The tastiest “chee cheong chok” (豬腸粥) or pig’s intestines congee I’d had in George Town is from this popular stall on Kuala Kangsar Road (behind Chowrasta Market) in the morning. It’s even tastier than the one served by the famous 60-year-old stall at New Lane which opens in the afternoon.
This stall is run by Mr Wan Fook Chan, 67, who hailed from Heshan, Guangdong. He’s been hawking his delicious Cantonese congee here behind Chowrasta Market for the past 42 years, after taking over the trade from his father who’d also been doing it for over 4 decades since the 1930s.
The stall opens early morning for business and closes once they sell out, usually by late-morning - try coming before 10am. The stall also closes on Mondays and Fridays.
Best-tasting pig’s intestines congee in Penang, IMO.
You can choose from two types of rice congee here - one with chopped pig’s blood cubes incorporated into the rice congee, and one without. But both are smooth and fine due to Mr Wan’s slow, patient 2-hour cooking.

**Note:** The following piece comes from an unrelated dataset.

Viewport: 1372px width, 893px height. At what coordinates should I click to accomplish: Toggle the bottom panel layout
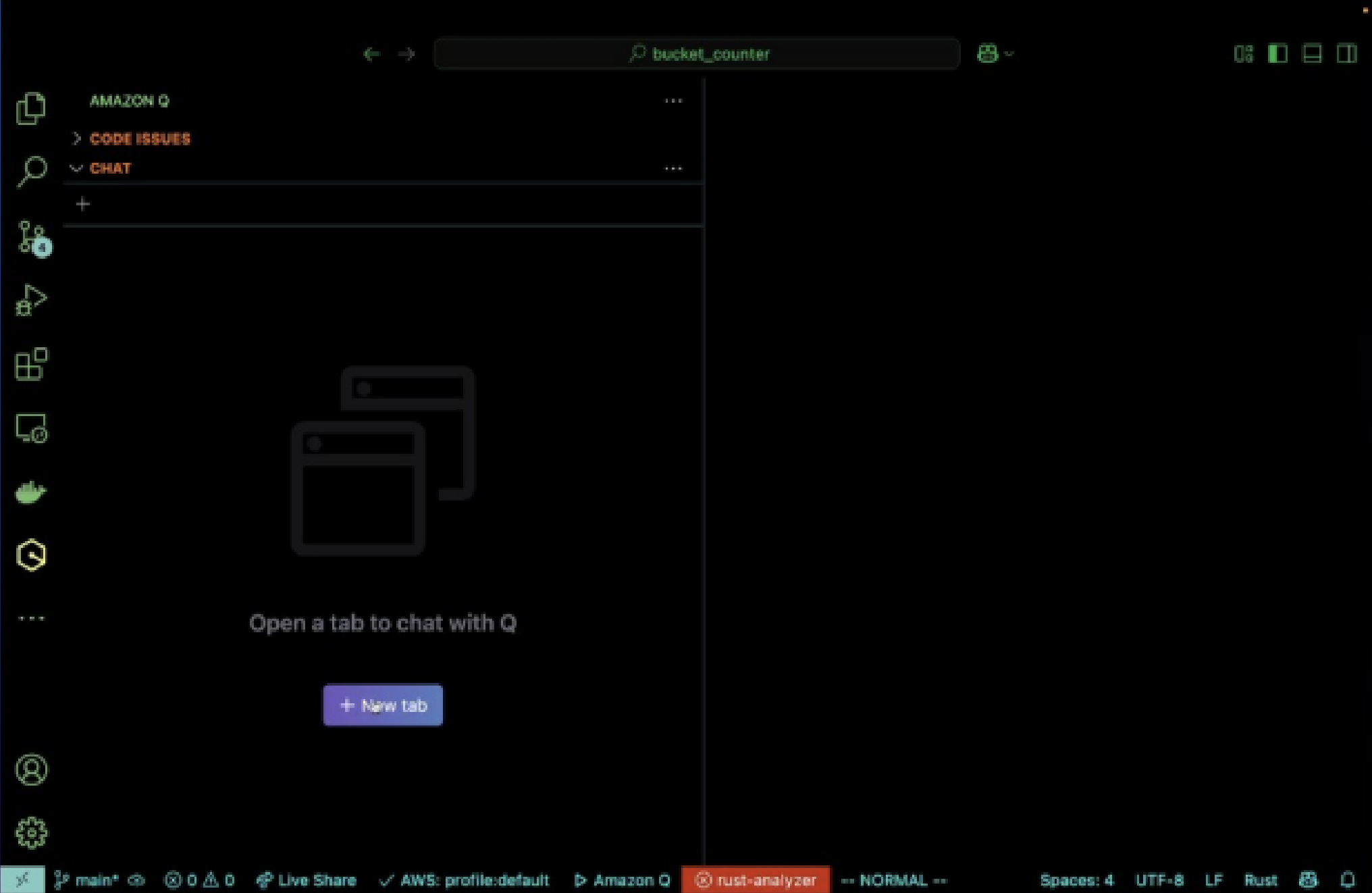tap(1312, 54)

Pig’s intestines, guts and tongue. Mr Wan was slicing “char-siew” on the wooden chopping board. All destined for inclusion into the tastiest bowl of pig’s intestines congee one would have ever tasted!

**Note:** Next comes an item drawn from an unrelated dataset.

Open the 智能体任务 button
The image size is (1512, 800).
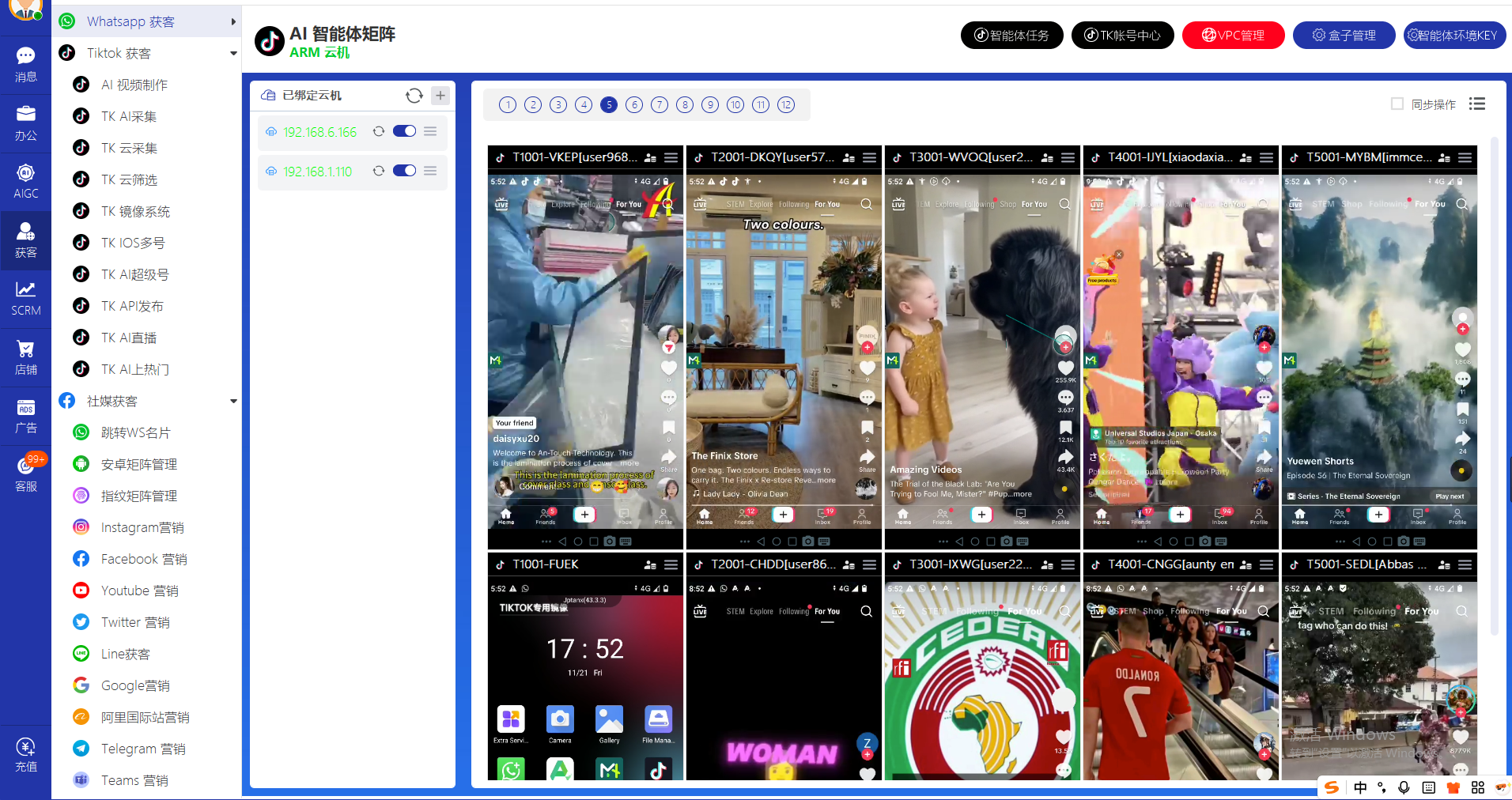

Mr Wan’s “Chee Cheong Chok” (豬腸粥) stall is located in front of the defunct New Cathay Permanent Wave Saloon at No. 1 Kuala Kangsar Road.
Mr Wan has moved to his “chee cheong chok” stall to a location in front of Kedai Kopi Baru on Chowrasta Road (near the intersection with Kuala Kangsar Rd) after the Penang City Council banned market stalls on Kuala Kangsar Road last April 2017.
Back to Mr Wan’s stall which serves, in the words of travel writer, Robyn Eckhardt to MasterChef UK judge, John Torrode, when they ate here, “the best rice congee in South-east Asia”.
You can either order the congee to be served at the coffeeshop right behind it, or else sit by the little stall itself, with busy market-shoppers passing by right behind you, and looking at Mr Wan prepare your food for you right before your very eyes a la Sukiyabashi Jiro (for 0.7% of the cost).
The stall opens early morning for business and closes once they sell out, usually by late-morning - try coming before 10am.The stall closes on Mondays and Fridays. If anything, Mr Wan’s congee tasted better than I remembered it from the last time.
Mr Wan has two steel buckets of rice congee set into his stall: one has chopped pig’s blood cubes mixed into the congee, whilst one is pristine white. Both have a delicious, subtle flavour and the perfect smooth consistency of Cantonese-style rice congee.
To a bowl of congee, he’ll add chopped bits of pig’s large and small intestines, pig’s tongue, crisp-roasted intestines, thin slices of char-siew (Cantonese-style BBQ pork), chopped scallions and a dash of white pepper. The taste - heavenly.